Fase 2. Chi sono “congiunti”, che potranno essere visitati secondo “l’avvocato del popolo?”

Agenpress – In questa “fase 2” nell’emergenza coronavirus, via libera alla “possibilità di spostamenti mirati per far visita ai congiunti. Molte famiglie sono state separate, vogliamo consentire delle visite ma mirate nel rispetto delle distanze con l’adozione delle mascherine e divieto di assembramento”.

Lo ha annunciato il premier Giuseppe Conte,definitosi, la prima volta che è apparso in tv, “avvocato del popolo”.  “Non sono consentiti party e riunioni di famiglia”.

Ma chi rientra in questa categoria? Molti si sono posti la stessa domanda, non riuscendo a interpretare nel modo corretto le parole del premier. Lontano dal pronunciare la parola “fidanzati”, infatti, il presidente del Consiglio ha fatto riferimento a un concetto diverso.

Stando alla definizione dell’Enciclopedia Treccani, il congiunto è un parente di qualsiasi ordine: marito, moglie, figlio, fratello, madre, padre, nonno, zii, nipoti. E i fidanzati fanno parte dei congiunti? No, non rientrano in questa definizione. Non essendoci un legame di sangue o legale tra i due i fidanzati non si possono considerare congiunti.

Andiamo con ordine: questo è il testo della bozza del Dpcm con le misure in vigore dal 4 maggio al 17 maggio. Art. 1 Misure urgenti di contenimento del contagio sull’intero territorio nazionale 1. Allo scopo di contrastare e contenere il diffondersi del virus COVID-19 sull’intero territorio nazionale si applicano le seguenti misure:

a) sono consentiti solo gli spostamenti motivati da comprovate esigenze lavorative o situazioni di necessità ovvero per motivi di salute e si considerano necessari gli spostamenti per incontrare congiunti purché venga rispettato il divieto di assembramento e il distanziamento interpersonale di almeno un metro e vengano utilizzate protezioni delle vie respiratorie”.

L’art. 307 4° comma c.p., difatti, definisce i “prossimi congiunti” (“s’intendono per i prossimi congiunti gli ascendenti, i discendenti, il coniuge, la parte di un’unione civile tra persone dello stesso sesso, i fratelli, le sorelle, gli affini nello stesso grado, gli zii e i nipoti”), e ciò, sì, in generale, ma soltanto “agli effetti della legge penale”. Al di fuori della legge penale, invece, non è per nulla chiaro o, almeno, non è definito normativamente, cosa si debba intendere quando il legislatore ci parla di “prossimi congiunti”. In verità, alcuni spunti “definitori” sono ravvisabili, qua e là, nelle fonti normative.
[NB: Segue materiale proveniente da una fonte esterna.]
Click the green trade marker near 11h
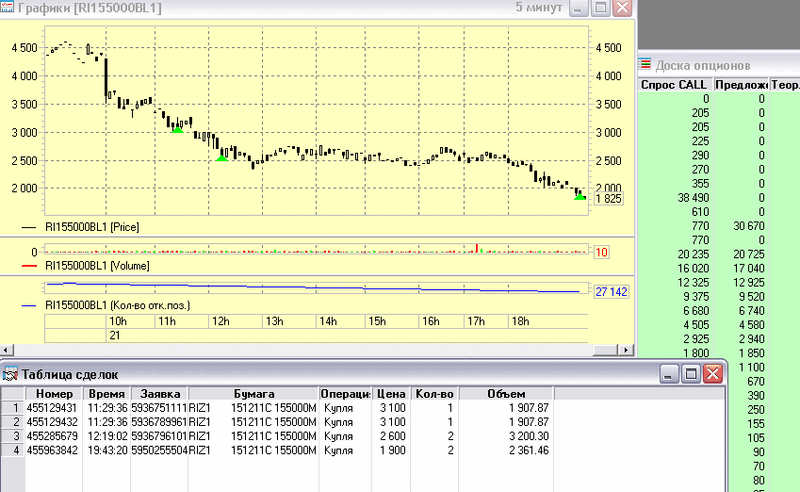 click(x=177, y=128)
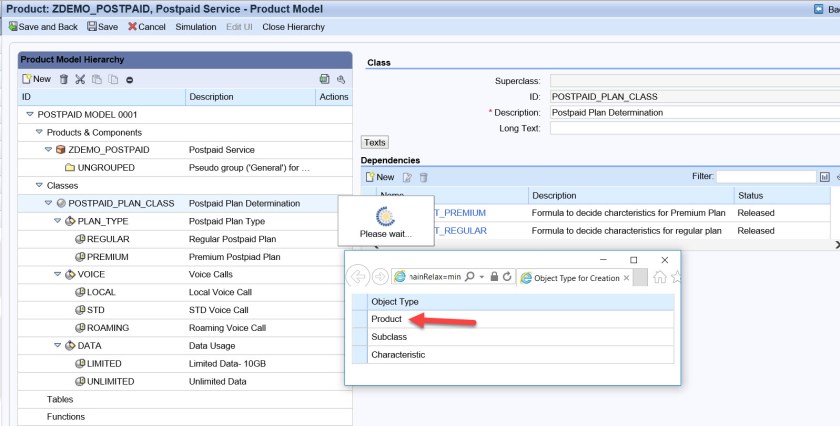Click the scissors cut icon in hierarchy toolbar
This screenshot has height=426, width=840.
click(81, 79)
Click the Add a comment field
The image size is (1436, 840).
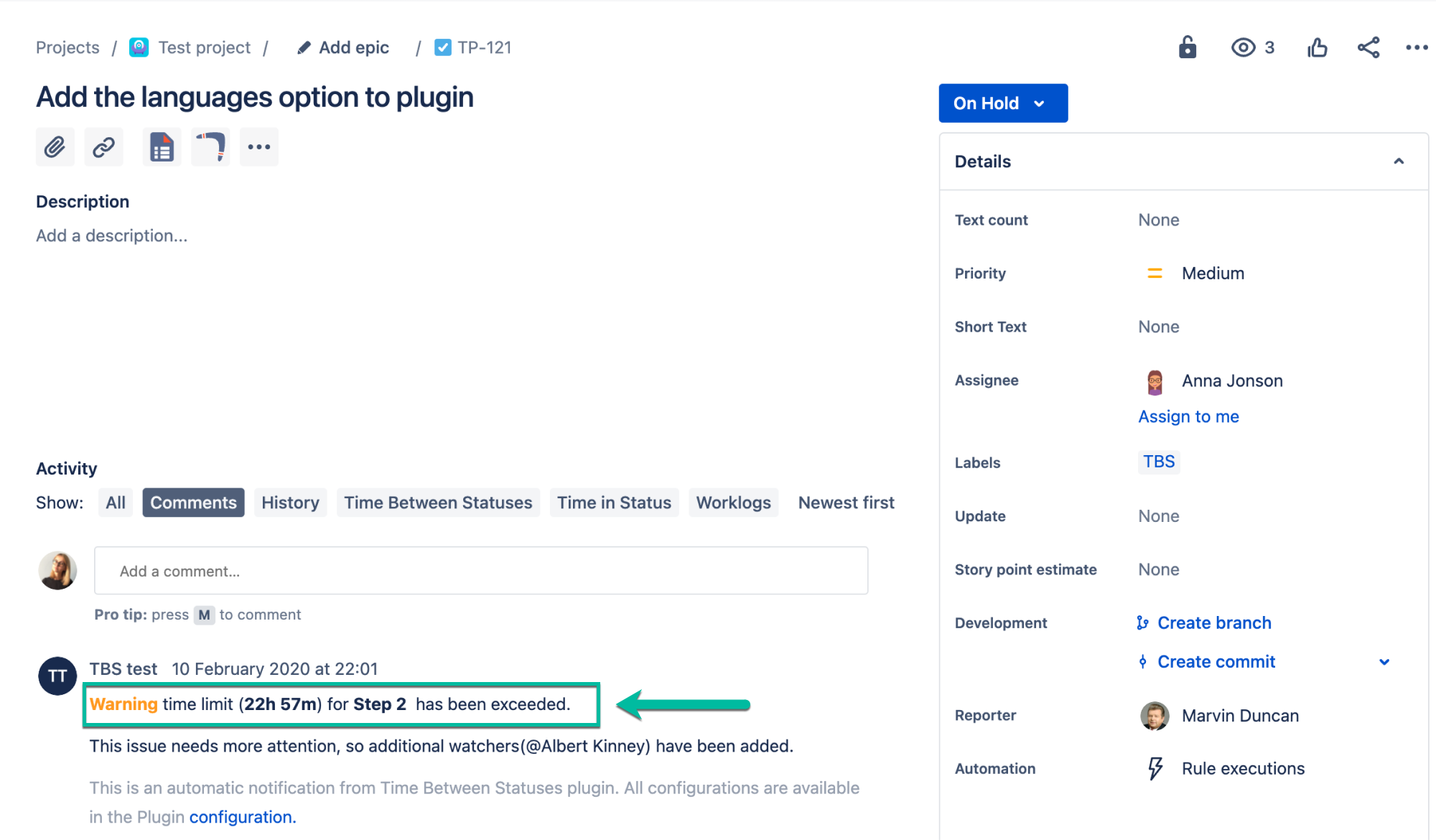coord(481,571)
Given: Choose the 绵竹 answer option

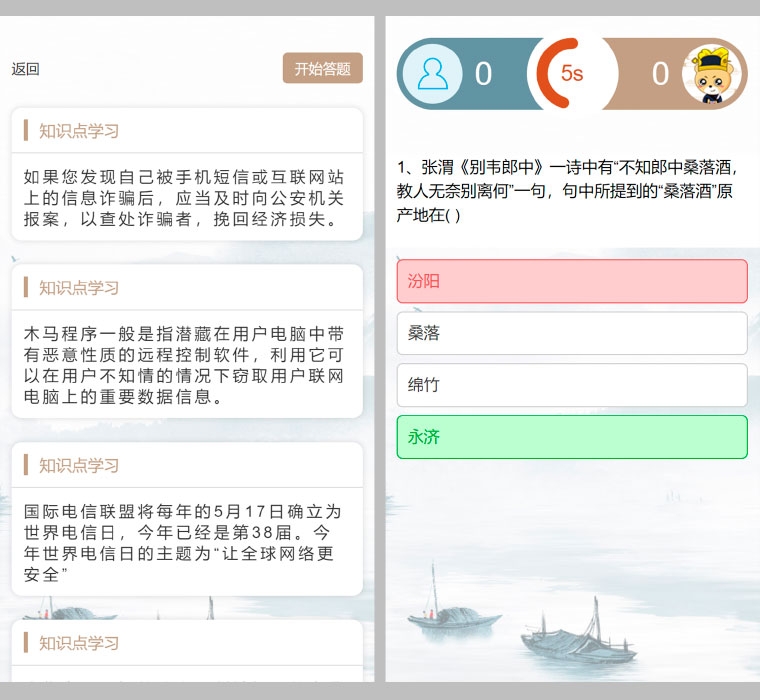Looking at the screenshot, I should tap(572, 385).
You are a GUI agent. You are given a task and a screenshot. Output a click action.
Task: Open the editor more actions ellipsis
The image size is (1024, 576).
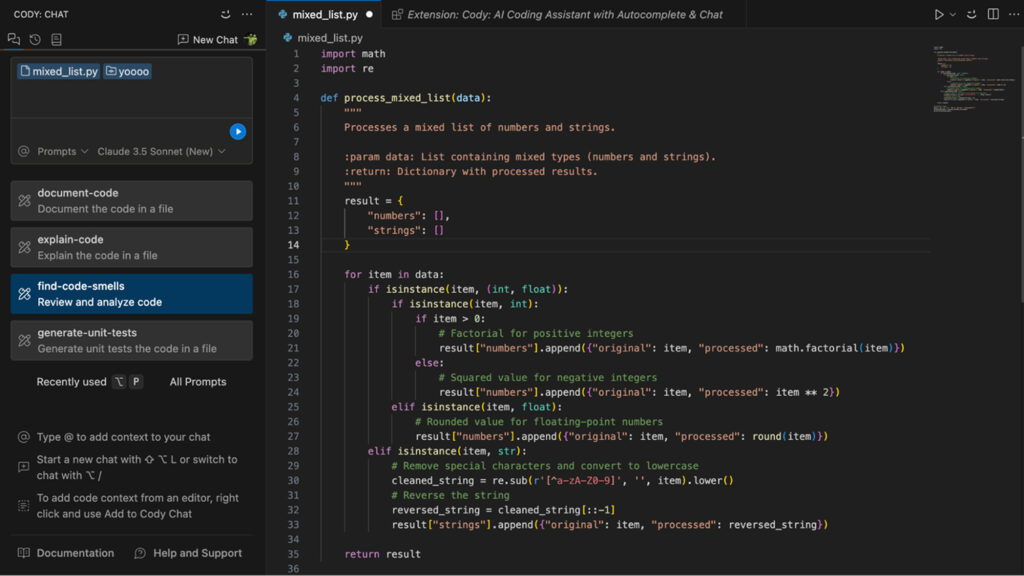point(1013,14)
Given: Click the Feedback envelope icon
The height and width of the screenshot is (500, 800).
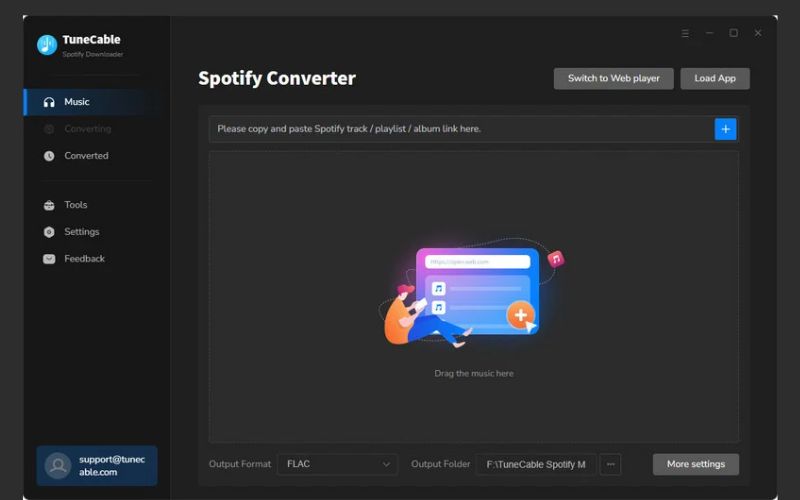Looking at the screenshot, I should 49,259.
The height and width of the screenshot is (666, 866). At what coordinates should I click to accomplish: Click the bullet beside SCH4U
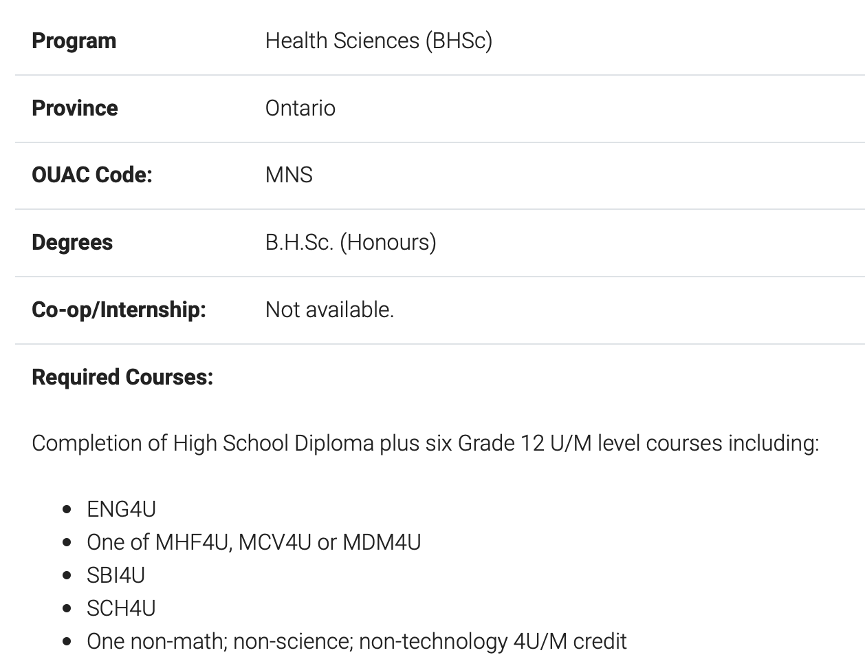[67, 609]
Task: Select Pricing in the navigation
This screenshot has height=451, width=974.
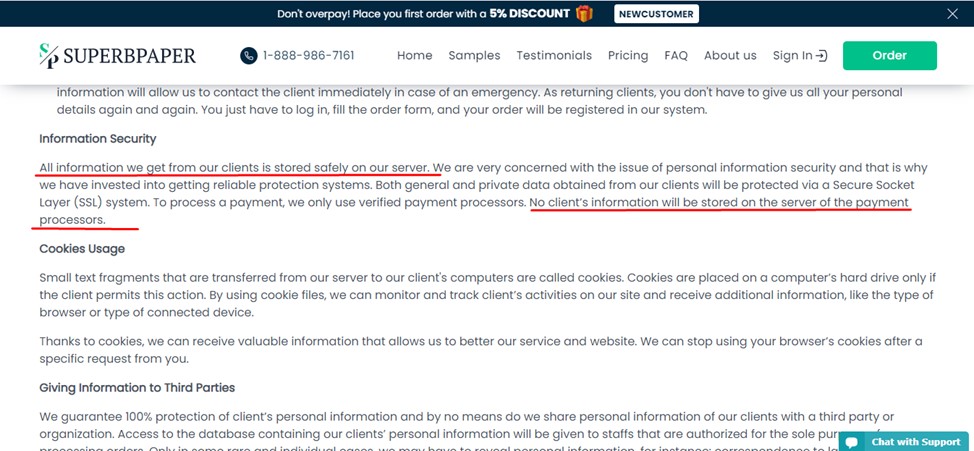Action: click(x=628, y=55)
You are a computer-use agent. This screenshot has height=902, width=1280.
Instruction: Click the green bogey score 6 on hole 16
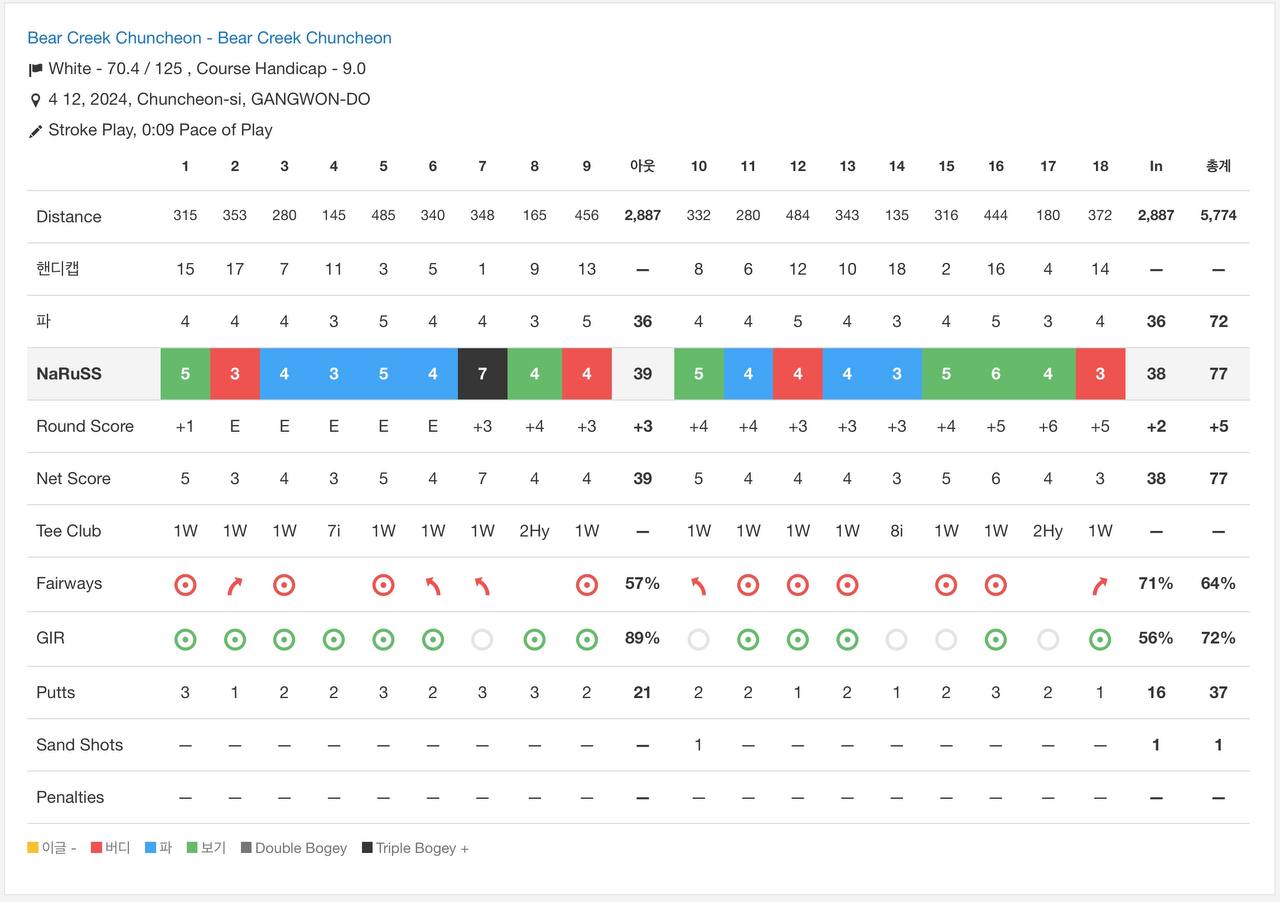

Ci si chiede chi abbia scritto questo decreto, dalla task force all’avvocato del popolo, perché di “congiunti” non esiste una definizione giuridica chiara in alcun testo normativo. Salvo che il codice penale, che parla di “prossimi congiunti” all’articolo 307 che riguarda “Assistenza ai partecipi di cospirazione o di banda armata” per escludere la responsabilità penale di chi ospita un terrorista. E si parla di effetti ai fini dell’applicazione della legge penale, per dire che sono “prossimi congiunti”  “gli ascendenti, i discendenti, il coniuge, la parte di un’unione civile tra persone dello stesso sesso, i fratelli, le sorelle, gli affini nello stesso grado, gli zii e i nipoti: nondimeno, nella denominazione di prossimi congiunti, non si comprendono gli affini, allorché sia morto il coniuge e non vi sia prole”.

Nel nostro diritto esistono termini molto precisi per definire le relazioni fra le persone ad esempio coniuge per la moglie, parente di grado x per un consanguineo (padre, madre, nonno, cugino, nipote etc.), affine (per un parente del proprio coniuge come un cognato). Il termine congiunto esiste certamente nella lingua italiana ma nel diritto trova rara ospitalità e compare solo nel diritto penale.